きのう26日の「笑っていいとも!」に、オネエのハムナプトラ田中が出演したが、彼(彼女?)の結婚記念日が平成元年11月11日、とのこと。
あら~。植山悦行七段、中井広恵女流六段夫妻と同じ日ではないか!!
第4期天河戦三番勝負は、中井天河が石橋幸緒女流四段を2-0で降して、防衛した。きょうはその2局を振り返る。
※第1局
中井の先手で始まった本局。▲2六歩に石橋は△3四歩。▲7六歩に△4四歩。以下相矢倉になったから、これは石橋の作戦だった。

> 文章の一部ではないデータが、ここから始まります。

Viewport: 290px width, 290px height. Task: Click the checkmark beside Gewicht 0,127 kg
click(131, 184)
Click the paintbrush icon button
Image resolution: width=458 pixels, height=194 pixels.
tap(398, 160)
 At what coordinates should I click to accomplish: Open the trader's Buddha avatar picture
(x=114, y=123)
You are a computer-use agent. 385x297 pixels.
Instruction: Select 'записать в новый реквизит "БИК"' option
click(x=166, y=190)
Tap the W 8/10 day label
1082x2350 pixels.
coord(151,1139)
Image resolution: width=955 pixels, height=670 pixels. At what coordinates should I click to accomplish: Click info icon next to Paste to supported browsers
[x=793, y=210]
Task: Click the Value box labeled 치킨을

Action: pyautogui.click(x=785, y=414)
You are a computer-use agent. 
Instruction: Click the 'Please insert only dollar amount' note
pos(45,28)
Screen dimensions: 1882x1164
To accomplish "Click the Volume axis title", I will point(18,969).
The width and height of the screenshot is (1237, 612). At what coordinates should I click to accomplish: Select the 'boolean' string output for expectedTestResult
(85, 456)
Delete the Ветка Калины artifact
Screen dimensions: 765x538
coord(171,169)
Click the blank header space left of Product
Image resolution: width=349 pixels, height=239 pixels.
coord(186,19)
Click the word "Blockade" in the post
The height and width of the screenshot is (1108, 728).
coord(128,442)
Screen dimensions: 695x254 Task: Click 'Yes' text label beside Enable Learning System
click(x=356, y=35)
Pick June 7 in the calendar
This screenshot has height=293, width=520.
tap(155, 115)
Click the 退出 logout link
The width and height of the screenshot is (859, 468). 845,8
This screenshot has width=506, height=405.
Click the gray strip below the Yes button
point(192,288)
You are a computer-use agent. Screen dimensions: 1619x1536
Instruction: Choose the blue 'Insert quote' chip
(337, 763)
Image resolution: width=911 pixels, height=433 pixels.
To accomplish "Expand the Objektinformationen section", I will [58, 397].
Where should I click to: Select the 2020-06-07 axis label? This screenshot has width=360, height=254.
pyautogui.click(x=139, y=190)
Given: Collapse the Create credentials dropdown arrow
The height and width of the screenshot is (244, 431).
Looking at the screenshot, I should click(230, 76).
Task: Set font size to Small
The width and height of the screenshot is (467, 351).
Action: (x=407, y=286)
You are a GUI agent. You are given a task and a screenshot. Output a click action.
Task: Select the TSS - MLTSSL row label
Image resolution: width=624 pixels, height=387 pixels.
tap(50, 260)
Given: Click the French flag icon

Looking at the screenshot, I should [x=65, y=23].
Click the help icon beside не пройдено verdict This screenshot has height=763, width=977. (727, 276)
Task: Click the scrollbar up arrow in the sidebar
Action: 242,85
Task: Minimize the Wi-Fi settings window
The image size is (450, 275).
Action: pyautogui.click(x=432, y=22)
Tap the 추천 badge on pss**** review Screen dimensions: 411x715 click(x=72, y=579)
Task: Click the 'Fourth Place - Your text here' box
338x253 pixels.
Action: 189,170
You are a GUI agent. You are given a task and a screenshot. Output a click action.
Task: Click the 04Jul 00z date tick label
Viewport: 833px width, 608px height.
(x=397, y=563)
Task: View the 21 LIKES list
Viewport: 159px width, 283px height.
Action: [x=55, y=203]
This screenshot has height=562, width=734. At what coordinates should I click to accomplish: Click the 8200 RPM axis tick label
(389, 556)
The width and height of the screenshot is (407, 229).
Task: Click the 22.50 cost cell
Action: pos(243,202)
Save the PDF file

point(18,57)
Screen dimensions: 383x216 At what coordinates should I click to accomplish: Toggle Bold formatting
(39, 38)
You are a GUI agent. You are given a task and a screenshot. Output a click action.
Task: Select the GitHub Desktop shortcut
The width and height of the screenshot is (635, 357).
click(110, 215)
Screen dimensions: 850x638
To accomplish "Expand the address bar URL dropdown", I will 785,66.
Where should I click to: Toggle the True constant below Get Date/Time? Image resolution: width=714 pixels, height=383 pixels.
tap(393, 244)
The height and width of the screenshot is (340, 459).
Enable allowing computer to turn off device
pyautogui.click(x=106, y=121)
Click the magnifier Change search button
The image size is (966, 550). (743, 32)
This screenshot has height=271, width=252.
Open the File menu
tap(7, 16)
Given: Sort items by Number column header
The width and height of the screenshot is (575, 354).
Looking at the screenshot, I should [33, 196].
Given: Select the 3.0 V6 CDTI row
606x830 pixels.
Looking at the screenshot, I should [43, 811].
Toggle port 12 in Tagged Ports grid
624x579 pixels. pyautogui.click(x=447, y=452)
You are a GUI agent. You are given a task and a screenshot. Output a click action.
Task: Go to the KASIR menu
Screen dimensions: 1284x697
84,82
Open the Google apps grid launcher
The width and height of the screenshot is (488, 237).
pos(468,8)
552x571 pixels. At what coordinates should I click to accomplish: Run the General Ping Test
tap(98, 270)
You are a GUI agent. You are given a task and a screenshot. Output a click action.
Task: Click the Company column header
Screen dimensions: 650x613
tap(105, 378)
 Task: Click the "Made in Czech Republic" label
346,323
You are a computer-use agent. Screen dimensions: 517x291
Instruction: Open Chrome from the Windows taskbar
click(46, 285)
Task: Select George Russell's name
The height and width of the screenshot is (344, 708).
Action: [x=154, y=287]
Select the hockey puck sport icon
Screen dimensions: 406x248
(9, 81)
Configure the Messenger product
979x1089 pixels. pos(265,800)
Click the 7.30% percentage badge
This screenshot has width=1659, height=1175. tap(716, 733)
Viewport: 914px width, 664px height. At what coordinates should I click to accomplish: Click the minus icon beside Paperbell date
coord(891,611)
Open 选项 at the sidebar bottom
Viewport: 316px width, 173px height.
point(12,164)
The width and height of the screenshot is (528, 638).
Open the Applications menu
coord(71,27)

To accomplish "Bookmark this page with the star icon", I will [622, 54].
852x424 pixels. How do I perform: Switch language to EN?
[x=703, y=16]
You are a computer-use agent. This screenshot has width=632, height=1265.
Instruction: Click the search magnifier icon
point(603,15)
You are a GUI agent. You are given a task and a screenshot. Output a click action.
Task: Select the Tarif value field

2手目に△8四歩としなかったのは、この手を中央にかけたかったからと思われる。
中井は自然な指し回し。対して石橋の△2二銀(引)はどうだったか。なんでも指す石橋だが、その根幹は前に出る将棋で、△2二銀のような、凹む手は似合わない。
さらに42手目、△3三桂もどうかという手。△2二銀と引いた以上、△3三桂はセットの手順だが、中井に▲3五歩△同歩▲同銀△3四歩▲2六銀と一手で銀を繰り返られ、▲1五歩と薄い1筋に手をつけられては、ハッキリ石橋が苦しくなった。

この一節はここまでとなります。